Die Ermittlungen der Polizei dauern an.
Die Ermittlungen der Polizei dauern an. (Foto: dpa)
Schwäbische Zeitung

Wegen Verdachts des versuchten Betruges ermittelt die Polizei Friedrichshafen gegen einen Mann und eine Frau, die am Mittwoch versucht haben sollen, mit gefälschten Bankbelegen an einen BMW im Wert von rund 49 000 Euro zu gelangen.

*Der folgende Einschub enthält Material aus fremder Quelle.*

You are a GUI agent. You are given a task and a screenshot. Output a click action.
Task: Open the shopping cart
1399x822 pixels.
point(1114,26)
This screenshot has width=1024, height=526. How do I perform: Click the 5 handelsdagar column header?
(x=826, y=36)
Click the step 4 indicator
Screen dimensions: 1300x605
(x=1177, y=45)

Die 25-jährige Tatverdächtige hatte vor einigen Wochen per E-Mail einen Kaufvertrag mit einem Autohaus abgeschlossen und wollte den Wagen gemeinsam mit ihrem Begleiter abholen. Wie die Polizei schreibt, täuschte sie beim Autohaus vor, den Kaufpreis für den BMW M 4 in Höhe von rund 49 000 Euro kürzlich überwiesen zu haben.

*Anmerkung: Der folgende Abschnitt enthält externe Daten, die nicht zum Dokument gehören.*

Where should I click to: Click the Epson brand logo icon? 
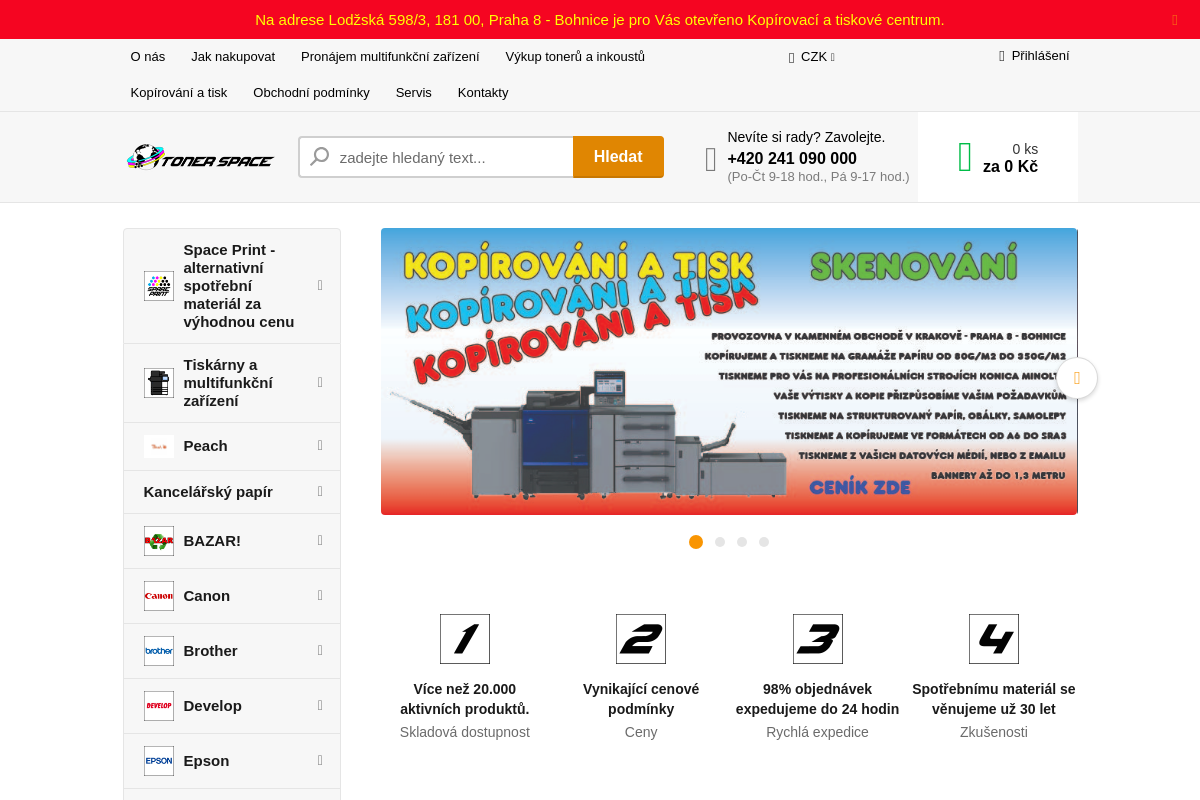(159, 761)
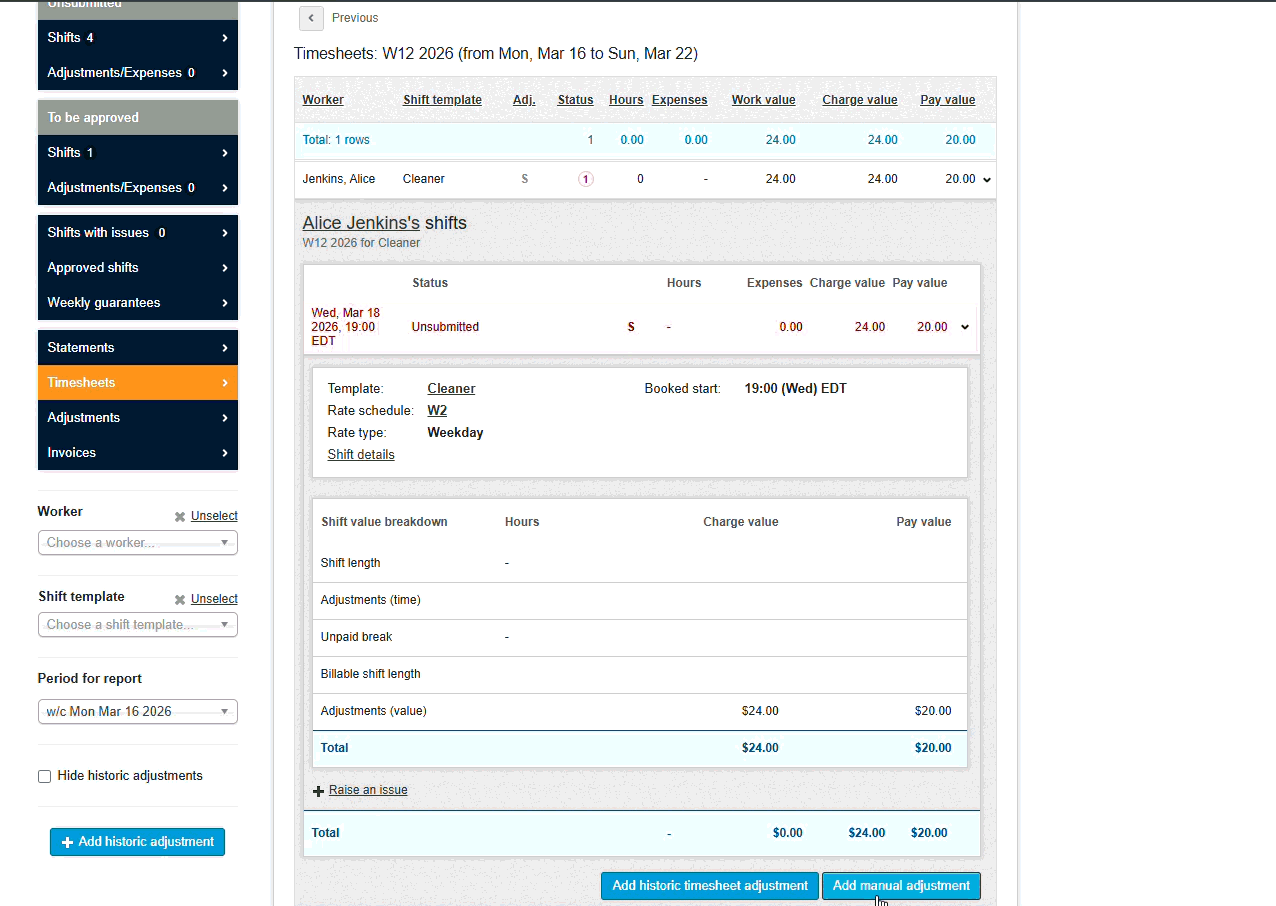This screenshot has width=1276, height=906.
Task: Expand the Wed, Mar 18 shift row chevron
Action: (x=964, y=326)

Hierzu legte sie dem Autohaus per E-Mail eine Bestätigung einer Kreissparkasse vor. Zugleich übersandte sie einen Überweisungsbeleg einer anderen Sparkasse. Dem Sachbearbeiter des Autohauses fielen Unstimmigkeiten bezüglich der Überweisung auf, deshalb fragte er bei den betreffenden Banken nach. Es stellte sich heraus, dass die Unterlagen nicht von den Geldinstituten stammten. Im Laufe einer Fahndung wurden die zwei Beschuldigten am Bahnhof Friedrichshafen angetroffen und festgenommen. Die Ermittlungen dauern an.